Il 31 luglio ha segnato l’inizio delle operazioni di demolizione delle baracche nel campo di San Ferdinando, un evento di grande importanza che segna un passo fondamentale nel superamento di una situazione da tempo critica in termine di accoglienza e integrazione, e nella lotta contro il caporalato.
Questi interventi continueranno nei prossimi giorni fino a completare la bonifica dell’area, che sarà restituita all’ARSAI, l’Agenzia Regionale per lo Sviluppo delle Aree Industriali e per attrarre investimenti produttivi, proprietaria dell’area stessa.
Prima dell’inizio dei lavori, i lavoratori aventi diritto sono stati trasferiti in abitazioni assegnate in Contrada Serricella, a Rosarno, secondo un piano di accoglienza congiunto e programmato.
Trasferimento dei lavoratori e intervento istituzionale
Il risultato ottenuto è il frutto di un intenso lavoro istituzionale, avviato oltre un anno e mezzo fa, attraverso il Tavolo permanente contro il caporalato e il Consiglio Territoriale per l’Immigrazione, coordinati dalla Prefettura. Hanno partecipato anche la Regione Calabria, i Comuni coinvolti, Istituzioni, rappresentanti del Terzo Settore e Organismi internazionali. Questo percorso è stato ulteriormente potenziato grazie ai fondi previsti dal Decreto-legge 31 dicembre 2024 n. 208, noto come “Caivano bis”, e al supporto della struttura del Commissario straordinario per gli interventi infrastrutturali e di riqualificazione sociale nelle aree vulnerabili.
Le operazioni di trasferimento sono state gestite nell’arco di diversi giorni, caratterizzati da un clima di collaborazione serena, dovuto a un’efficace attività di coordinamento che ha permesso di affrontare e risolvere eventuali problematiche.
Il Prefetto Clara Vaccaro ha espresso un sincero ringraziamento a tutte le Forze di Polizia – tra cui Polizia di Stato, Carabinieri e Guardia di Finanza – insieme alle Polizie locali e alla Polizia Metropolitana, per il loro operato professionale e umano che ha assicurato il regolare svolgimento delle operazioni, anche nei giorni precedenti l’avvio.
Un riconoscimento speciale è dovuto all’Ufficio Immigrazione della Questura, il quale ha verificato le posizioni amministrative dei lavoratori, garantendo la correttezza dell’intero procedimento.
Il ruolo della Regione Calabria e del Polo Sociale Integrato
Un aspetto cruciale è stato il supporto della Regione Calabria, attraverso l’Assessorato al Welfare, che ha reso disponibili le risorse del progetto Su.Pr.Eme. 2. Questo progetto costituisce un elemento chiave nella governance della presa in carico dei lavoratori stagionali e nel loro graduale inserimento sociale e abitativo.
Nelle prossime settimane, il Polo Sociale Integrato, finanziato dal progetto Su.Pr.Eme. 2, si affermerà come strumento operativo principale per consolidare i percorsi di inclusione e autonomia dei lavoratori.
Il Polo Sociale Integrato ha già svolto un ruolo determinante, facilitando il dialogo con i lavoratori fin dalle fasi iniziali e rappresentando una delle innovazioni centrali del progetto. Qui collaborano i Servizi Sociali dei Comuni con Enti del Terzo Settore selezionati dalla Regione e dalle amministrazioni locali.
Non meno importante è l’attività di presa in carico delle situazioni più vulnerabili, che continua grazie al prezioso supporto dell’Azienda Sanitaria Provinciale, impegnata a fornire assistenza a chi presenta fragilità sanitarie e sociali.
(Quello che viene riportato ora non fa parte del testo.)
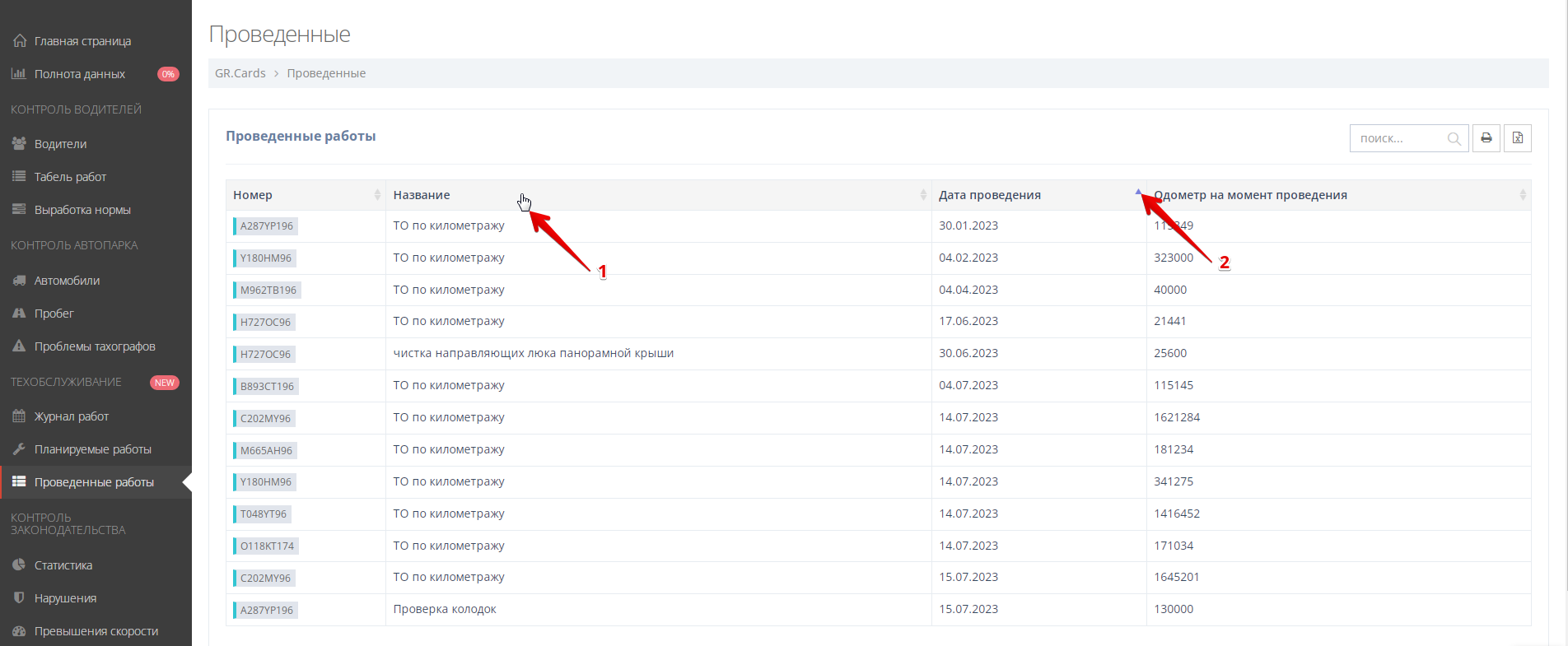Screen dimensions: 1568x646
Task: Open the home page icon in sidebar
Action: click(19, 41)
La rete territoriale e la nuova fase di inclusione
Un grazie particolare va ai sindaci di San Ferdinando, Rosarno e Taurianova, che hanno gestito con responsabilità e spirito di collaborazione un progetto complesso e a lungo termine, unendo le forze dei Servizi Sociali e degli Uffici Tecnici comunali.
È stata anche fondamentale l’assistenza della Diocesi di Palmi e della Caritas, che hanno offerto supporto durante le fasi più critiche, dimostrando l’importanza di una rete territoriale che combina solidarietà e responsabilità istituzionale.
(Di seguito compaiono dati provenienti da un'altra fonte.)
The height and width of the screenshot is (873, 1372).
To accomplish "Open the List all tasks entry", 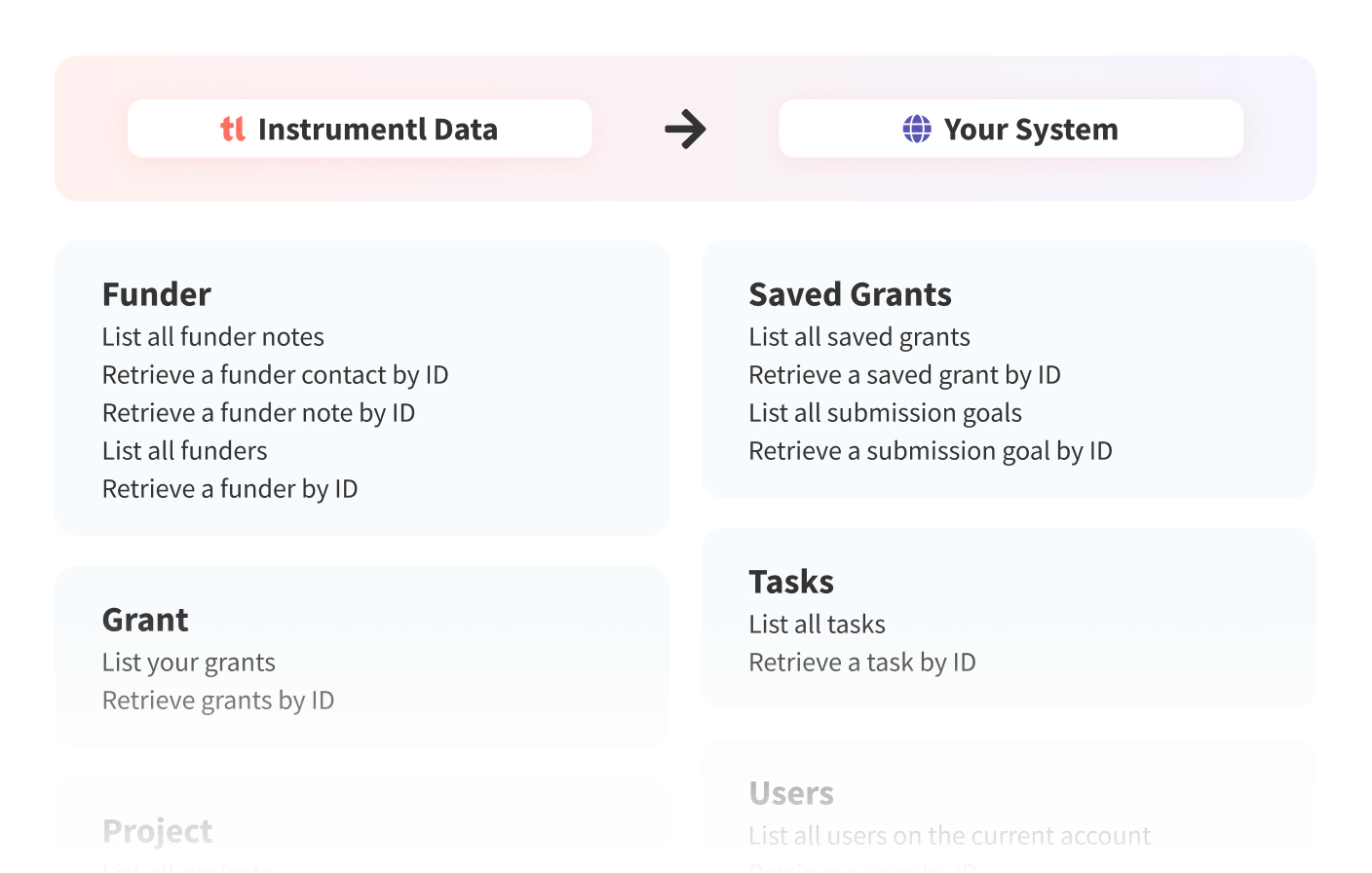I will pyautogui.click(x=818, y=625).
L’inizio del processo di smantellamento rappresenta adesso l’apertura di una nuova fase già pianificata in precedenza, in cui Regione Calabria, Prefettura, Amministrazioni comunali, imprese, rappresentanze dei lavoratori e Enti del Terzo Settore lavoreranno congiuntamente per costruire un modello di inclusione stabile, improntato sulla legalità e la dignità del lavoro. L’obiettivo è garantire ai lavoratori stagionali reali opportunità di integrazione sociale e abitativa.